(Письменное задание) Дословно перепишите из текста о натуральной школе отрывок от «Реалистическое направление в» до «изд. М., 1982.».

(Исходный текст)
━━━━━━━━━━━━━━━━━━━━
Реалистическое направление в связи с появлением «Мертвых душ» критикой постоянно определялось как «гоголевское направление». С середины 1840-х годов, когда вышли некрасовские издания «Физиология Петербурга» (две части) и «Петербургский сборник», направление получило еще и другое название - «натуральная школа». Отсылаем читателя за подробностями терминологического характера и по другим вопросам, совокупно характеризующим хронологию, формы консолидации направления, его методы и стили, к монографии: Кулешов В.И. «Натуральная школа» и русская литература XIX века. 2-е изд. М., 1982.

Впервые термин «натуральная школа» употребил Ф.В. Булгарин в «Северной пчеле» от 26 января 1846 (N 22), разбирая некрасовский «Петербургский сборник». Автор фельетона хотел оскорбить новое направление, будто бы стремящееся только к «грязным темам», к голой, обнаженной правде, чуждое высоких вдохновений. Белинский подхватил термин «натуральная школа» и придал ему положительный смысл: «натуральная школа» - значит естественная, правдивая, стремящаяся к изображению жизни без прикрас. Благодаря Белинскому этот термин вошел в широкий обиход и закрепился в критике и литературоведении.

Привычное терминологическое определение школы как «натуральной» имеет не только исторический интерес. Термин «натуральная школа» обозначал два понятия: реализм (здесь нужен был новый термин) и примыкавший к нему собственно натурализм. В школе был главный поток - реалистический. К нему принадлежали крупные художники - Герцен, Некрасов, Гончаров. Но были еще и «дагерротиписты» - В.И. Даль (казак Луганский), Е.П. Гребенка. Некоторые из натуралистов возвышались в отдельных случаях до реализма (Я.П. Бутков, И.И. Панаев, А.Я. Кульчицкий), как и наоборот, великие художники слова отдавали дань натурализму (Некрасов-прозаик).

Итак, термин был один - «натуральная школа», но содержал в себе два понятия: «реализм» и «натурализм». Практически при анализе тематики, жанров, стиля «натуральной школы» приходится иметь дело с произведениями разных типов. Натурализм не всегда «безыдеен». В определенных своих видах и при определенных условиях он имеет прогрессивное значение. Белинский высоко ценил В. Даля, Я. Буткова, И. Панаева, хотя отличал творчество этих «талантов» от творчества «гениев». Реализм и натурализм в «школе» шли рука об руку.
━━━━━━━━━━━━━━━━━━━━
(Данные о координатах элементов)
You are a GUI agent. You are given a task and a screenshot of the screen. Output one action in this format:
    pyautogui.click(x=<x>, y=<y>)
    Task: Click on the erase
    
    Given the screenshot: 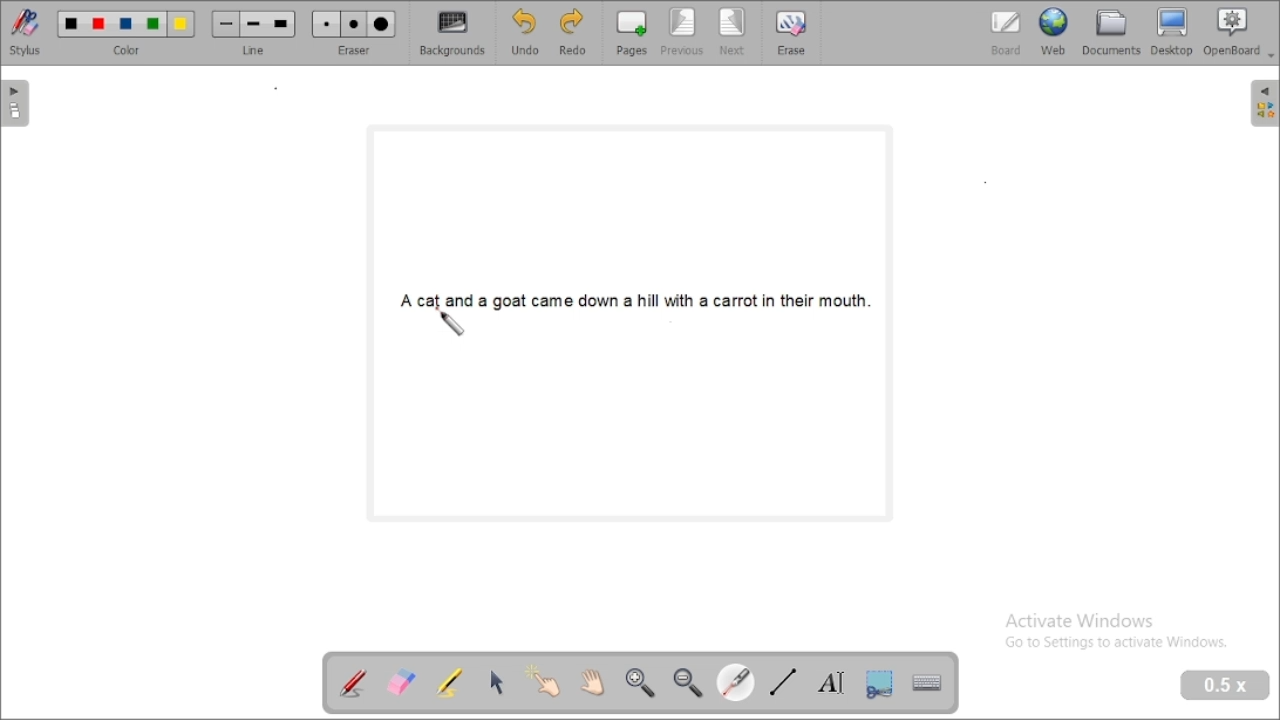 What is the action you would take?
    pyautogui.click(x=791, y=32)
━━━━━━━━━━━━━━━━━━━━
(Ответ)
Реалистическое направление в связи с появлением «Мертвых душ» критикой постоянно определялось как «гоголевское направление». С середины 1840-х годов, когда вышли некрасовские издания «Физиология Петербурга» (две части) и «Петербургский сборник», направление получило еще и другое название - «натуральная школа». Отсылаем читателя за подробностями терминологического характера и по другим вопросам, совокупно характеризующим хронологию, формы консолидации направления, его методы и стили, к монографии: Кулешов В.И. «Натуральная школа» и русская литература XIX века. 2-е изд. М., 1982.